Projekttitel
Characterization of the epigenetic status of side population (SP) versus non-SP cells and MSC by µChIP-seq and manipulation of it

Projektleitung
Dr. rer. nat. Marc Hotfilder - Marc.Hotfilder@ukmuenster.de
Dr. rer. nat. Rebekka Unland - Rebekka.Unland@ukmuenster.de
Prof. Dr. med. Uta Dirksen - Uta.Dirksen@ukmuenster.de

Ziele
Sarkome entstehen wahrscheinlich durch die fehlgeleitete Differenzierung von mesenchymalen Stammzellen. Mittels durchflusszytometrischer Methoden können so genannte "side population" (SP) Zellen isoliert werden, die Stammzelleigenschaften und eine erhöhte Chemoresistenz besitzen.
Epigenetische Veränderungen lassen, im Gegensatz zu Mutationen, die DNA-Sequenz intakt. Epigenetische Veränderungen umfassen Modifikation der DNA sowie der assoziierten Histonproteine und haben Einfluss auf die räumliche und zeitliche Ausprägung von Genen.
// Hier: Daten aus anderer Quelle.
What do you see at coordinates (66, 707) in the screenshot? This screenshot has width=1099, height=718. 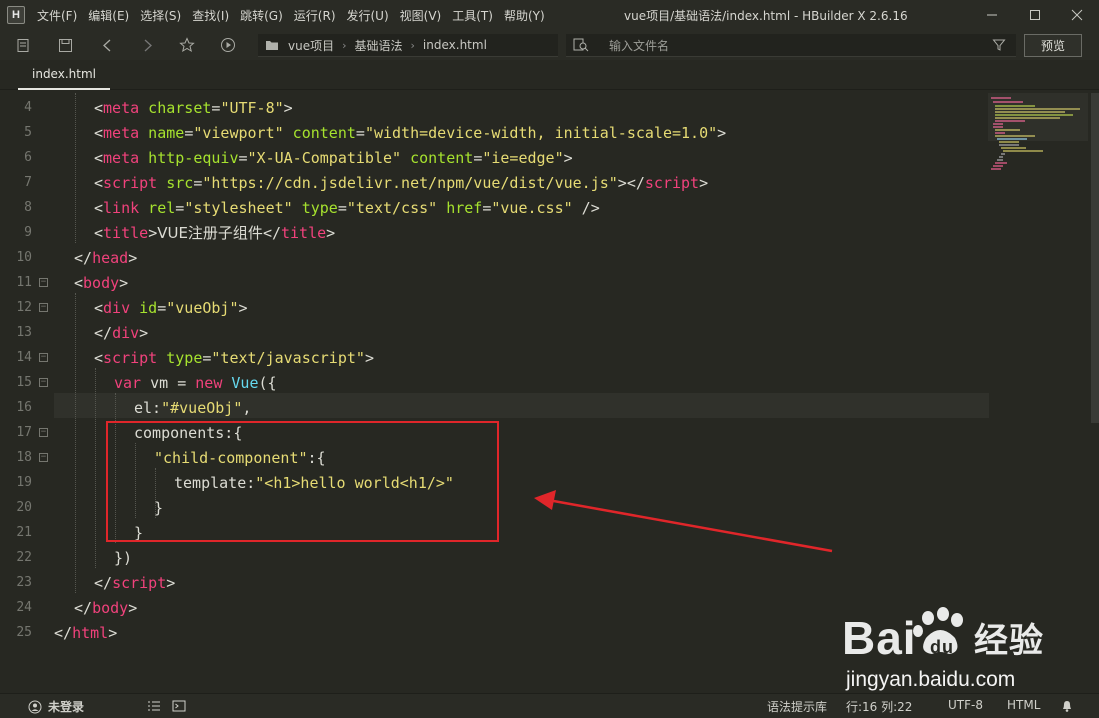 I see `login-status-label: 未登录` at bounding box center [66, 707].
So ist bekannt, dass die Differenzierung von gesunden Stammzellen mit Veränderungen des epigenetischen Regulationszustandes einhergeht. Gleichzeitig konnte gezeigt werden, dass epigenetisch aktive Substanzen das Wachstum von Krebszellen verhindern können. SP-Zellen repräsentieren möglicherweise die Sarkom-Stammzelle und sind verantwortlich für die Entwicklung von Therapieresistenzen. Ziel dieses Forschungsvorhabens ist die komplette Erfassung des epigenetischen Regulationszustandes von SP-Zellen, nicht-SP-Zellen und gesunden mesenchymalen Stammzellen mittels "micro Chromatin Immune Precipitation Sequencing" (µChIP-seq). Die anschließende bioinformatische Analyse der erhaltenen µChIP-seq-Daten wird zur Identifizierung der Unterschiede bezüglich des epigenetischen Regulationszustandes von Genen, die mit Wachstum, Differenzierung, Chemoresistenz, Apoptose und Metastasierung assoziiert sind, führen. Diese Gene sind dann die Kandidatengene, deren zielgerichtete in vitro Manipulation mittels "gain-of-function" (Reexpression epigenetisch stillgelegter Gene) und "loss-of-function" (Ausschalten epigenetisch angeschalteter Gene mittels RNAi) zur Umkehrung des Krebsstammzell-Phänotyps führen könnte. Zusätzlich werden die Auswirkungen von epigenetisch wirksamen Substanzen in vitro und in vivo (Xenograft-Mausmodell) untersucht.
Die vergleichende Bestimmung des epigenetischen Regulationszustandes von SP-, nicht-SP-Zellen und mesenchymalen Stammzellen wird zum besseren Verständnis der Tumorbiologie beitragen und so die Entwicklung innovativer Therapiekonzepte ermöglichen.

Arbeitsplan

  • "micro Chromatin Immune Precipitation-Sequencing" in SP-, nicht-SP-Zellen und mesenchymalen Stammzellen
  • bioinformatische Analyse des epigenetischen Regulationszustandes der drei Zellpopulationen
  • Identifizierung epigenetisch deregulierter Gene, die in zellulären Prozessen wie Apoptose, Chemoresistenz, Differenzierung und Metastasierung involviert sind
  • Untersuchung epigenetisch aktiver Substanzen bezüglich ihres Einflusses auf zelluläre Prozesse in SP- und nicht-SP-Zellen
  • Manipulation ausgewählter epigenetisch deregulierter Gene in vitro mittels "loss-of-function" oder "gain-of-function"
  • Überprüfung der in vitro beobachteten Effekte bezüglich der epigenetischen Manipulation in vivo in einem Xenotransplantations-Mausmodell

Verbreitung der Ergebnisse
Daten zum epigenetischen Regulationsstatus in Sarkomen bzw. der möglichen Sarkom-Stammzelle sind noch sehr unvollständig bzw. fehlen komplett. Die Daten, die in diesem Projekt generiert werden, sind von daher absolut neu. Die wissenschaftlichen Ergebnisse werden auf Tagungen vorgestellt und in wissenschaftlichen Zeitschriften publiziert werden.